Two Wrongs

Emptying the Dishwasher With Systems Theory

Emptying the Dishwasher With Systems Theory

We have talked previously about the flows of information in systems. This time, we’ll look into the flows of material.

Summary

  • Systems concerning transport of material consist essentially of flows and current counts in various locations. “Transport” and “material” are to be interpreted extremely broadly: a bug tracker transports material: bug tickets are transported in and out of the open state.
  • Rates of flow are more important than current counts. It’s great that you have money in your bank account, but if you spend more than you earn, it’s going to run out eventually.
  • In the (often not-so-)long run, one-time changes are drowned out by ongoing flows. If your well is drying up, you might get someone to refill it, but if you change nothing else, it will dry up again soon enough.
  • On a limited budget, it pays to quickly get to a point where flows are rearranged so that time is on your side. After that, you can work as slowly as whatever remaining budget allows.
  • In any imbalance of flows, there’s two sides, and you can leverage that to find counter-intuitive solutions. Maybe the problem of expensive meat is not to produce more meat, but to encourage people to consume less of it.

The Dishwasher System

This article pretends to be about dishwashers, but it’s really about something much more general.

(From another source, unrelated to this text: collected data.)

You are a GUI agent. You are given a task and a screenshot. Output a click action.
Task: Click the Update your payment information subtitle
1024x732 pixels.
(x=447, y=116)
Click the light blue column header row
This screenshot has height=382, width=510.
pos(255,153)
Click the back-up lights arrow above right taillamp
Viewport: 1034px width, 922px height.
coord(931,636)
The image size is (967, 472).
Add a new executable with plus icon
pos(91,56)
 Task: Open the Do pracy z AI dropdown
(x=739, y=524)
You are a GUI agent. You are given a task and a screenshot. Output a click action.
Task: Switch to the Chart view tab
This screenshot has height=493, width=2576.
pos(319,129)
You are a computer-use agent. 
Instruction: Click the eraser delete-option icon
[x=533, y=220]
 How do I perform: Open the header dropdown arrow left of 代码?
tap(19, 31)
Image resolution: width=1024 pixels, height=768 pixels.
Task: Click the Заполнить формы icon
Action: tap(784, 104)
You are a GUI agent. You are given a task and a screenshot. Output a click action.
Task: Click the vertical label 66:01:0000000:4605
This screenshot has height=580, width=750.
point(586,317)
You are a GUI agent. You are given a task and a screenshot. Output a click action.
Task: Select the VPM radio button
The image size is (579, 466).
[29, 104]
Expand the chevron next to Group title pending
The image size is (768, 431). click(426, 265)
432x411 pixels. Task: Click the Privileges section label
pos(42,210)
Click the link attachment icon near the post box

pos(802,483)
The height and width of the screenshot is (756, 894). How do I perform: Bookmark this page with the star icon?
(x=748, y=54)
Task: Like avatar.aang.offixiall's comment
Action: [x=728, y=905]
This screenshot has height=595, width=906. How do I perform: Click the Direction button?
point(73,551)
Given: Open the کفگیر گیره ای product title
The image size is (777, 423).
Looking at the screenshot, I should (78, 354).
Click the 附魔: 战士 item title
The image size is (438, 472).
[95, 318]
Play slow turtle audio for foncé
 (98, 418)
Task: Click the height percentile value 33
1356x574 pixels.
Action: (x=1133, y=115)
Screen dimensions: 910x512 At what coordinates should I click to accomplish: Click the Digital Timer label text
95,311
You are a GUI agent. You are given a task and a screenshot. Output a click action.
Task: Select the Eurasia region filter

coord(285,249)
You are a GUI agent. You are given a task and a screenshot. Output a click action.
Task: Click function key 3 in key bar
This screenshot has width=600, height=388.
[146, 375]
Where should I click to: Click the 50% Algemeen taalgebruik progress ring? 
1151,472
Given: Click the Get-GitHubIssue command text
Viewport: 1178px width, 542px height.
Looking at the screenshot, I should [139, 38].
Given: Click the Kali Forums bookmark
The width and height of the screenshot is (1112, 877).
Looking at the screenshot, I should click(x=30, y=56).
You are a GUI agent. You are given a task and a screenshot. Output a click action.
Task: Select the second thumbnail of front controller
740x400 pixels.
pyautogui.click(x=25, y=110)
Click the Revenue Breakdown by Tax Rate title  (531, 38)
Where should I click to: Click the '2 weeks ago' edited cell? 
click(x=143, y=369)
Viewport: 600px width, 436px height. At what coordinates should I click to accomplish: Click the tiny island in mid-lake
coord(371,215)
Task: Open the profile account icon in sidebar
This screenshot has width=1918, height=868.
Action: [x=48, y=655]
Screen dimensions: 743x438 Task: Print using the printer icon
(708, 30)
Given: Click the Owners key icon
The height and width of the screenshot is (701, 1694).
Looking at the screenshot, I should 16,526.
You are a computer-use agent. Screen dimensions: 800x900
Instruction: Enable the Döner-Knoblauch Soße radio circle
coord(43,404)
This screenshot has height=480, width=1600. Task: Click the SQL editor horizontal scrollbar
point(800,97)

After your dishwasher has finished, when it contains clean dishes, you don’t want to put dirty dishes in there.1 At least that’s how every I’ve met does it – if you have a process that allows dirty and clean dishes coexist in the dishwasher, you need to tell me about it! However, your household will continue produce dirty dishes at a rate which you cannot directly control – these will collect at the counter, waiting for the dishwasher to be emptied.

The one thing you can control is how much effort you put into maintaining the dishwasher system. This work either has the effect of transferring clean dishes out of the dishwasher into cabinets (if the dishwasher contains clean dishes), or transferring dirty dishes from the counter to the dishwasher (in the other case).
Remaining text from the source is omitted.